Un atto unico, nel senso del numero e della specialità. Nessuna ripresa, nessuna foto, nessun bis. Il palco è stato allestito nel cortile interno del carcere. In un angolo, un rinfresco - solo per gli ospiti, però - servito da altri detenuti. Tre colpi sordi, pam, pam, pam. E sotto un cielo di filo spinato, è andato in scena il miracolo del teatro. Che poi è il miracolo della vita. Qui, nell’inferno degli orchi. Abbiamo pianto, abbiamo riso. Abbiamo visto piangere e ridere. Abbiamo visto recitare. Abbiamo visto Otello, pure lui, e il suo abisso. Abbiamo pensato a quel senatore che, a proposito di reati sessuali, parla di “castrazione chimica”. Abbiamo pensato a quell’articolo della Costituzione, il 27: “Le pene non possono consistere in trattamenti contrari al senso di umanità e devono tendere alla rieducazione del condannato”.

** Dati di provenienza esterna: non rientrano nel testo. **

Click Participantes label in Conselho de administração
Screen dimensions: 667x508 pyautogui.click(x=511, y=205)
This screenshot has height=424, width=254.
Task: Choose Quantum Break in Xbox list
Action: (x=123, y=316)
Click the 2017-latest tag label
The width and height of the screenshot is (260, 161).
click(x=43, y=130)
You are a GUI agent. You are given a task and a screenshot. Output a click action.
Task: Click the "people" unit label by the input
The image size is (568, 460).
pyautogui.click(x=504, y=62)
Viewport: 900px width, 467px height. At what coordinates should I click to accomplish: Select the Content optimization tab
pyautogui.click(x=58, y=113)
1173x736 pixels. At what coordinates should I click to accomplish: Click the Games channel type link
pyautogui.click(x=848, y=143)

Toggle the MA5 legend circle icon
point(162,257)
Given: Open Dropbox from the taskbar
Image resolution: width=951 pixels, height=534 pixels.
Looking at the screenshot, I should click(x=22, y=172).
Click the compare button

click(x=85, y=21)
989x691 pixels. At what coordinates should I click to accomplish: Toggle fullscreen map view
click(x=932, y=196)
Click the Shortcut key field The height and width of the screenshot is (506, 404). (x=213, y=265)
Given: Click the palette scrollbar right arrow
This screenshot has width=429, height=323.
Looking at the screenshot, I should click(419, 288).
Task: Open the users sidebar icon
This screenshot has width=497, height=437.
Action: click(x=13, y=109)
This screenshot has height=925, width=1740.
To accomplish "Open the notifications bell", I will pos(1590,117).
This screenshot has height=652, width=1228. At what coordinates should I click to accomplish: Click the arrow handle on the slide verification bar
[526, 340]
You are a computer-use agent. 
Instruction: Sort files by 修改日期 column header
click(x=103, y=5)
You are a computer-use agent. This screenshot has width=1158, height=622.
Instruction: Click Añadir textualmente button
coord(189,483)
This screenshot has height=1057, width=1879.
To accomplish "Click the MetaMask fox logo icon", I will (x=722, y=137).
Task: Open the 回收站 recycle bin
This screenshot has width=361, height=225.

Abbiamo visto ragazzi e adulti, italiani e stranieri, alti e bassi, tatuati o elegantissimi, in tuta o in canottiera, o con giacche troppo strette o troppo lunghe, a un certo punto interrompersi e cantare, a squarciagola, “Il mio canto libero” di Battisti, aggrappandosi, a un anelito di amore, di vero amore, che pure per loro, all’inferno, è concesso, per non morire ogni giorno.

Li abbiamo visti andarsene, ordinati e felici, in fila quando tutto è finito, perché le mura del carcere si sono rinchiuse di nuovo su di loro. Non hanno potuto prendersi i complimenti, si sono risparmiati, però - fortuna loro - tutti gli interventi delle autorità, i discorsi che hanno illustrato l’attività “cadenzata”, le giustificazioni per gli assenti per “gli impegni sopraggiunti”, i “benefici rieducativi”, il parolaio della burocrazia, insomma, che nel carcere, come ogni detenuto impara presto, sa essere spietato.

Prima di andare via, un paio di detenuti ha fatto un fuori programma. Uno ce lo ha urlato in faccia: a me sembrava tempo perso, invece ho scoperto parole, cose, è stato bellissimo. Un altro, infine: finalmente non mi sento più un giocattolo rotto. C’è anche il tempo per recitare una poesia, scritta in stampatello su un foglio di block notes. Si chiama Libertà. E a un certo punto recita: “Sfòrzati a pensare / che sarai un uomo migliore / che non ti farai più cogliere dall’errore. / Sulla tua schiena il peso dei tuoi sbagli / sulla tua fronte il sudore del tuo dolore”. Quanta vita, qui nell’inferno del carcere, tra gli orchi, qui, proprio qui a Castelvetrano. Peccato che i giornalisti erano tutti fuori dal carcere, a fare la scorta alle spoglie di Messina Denaro.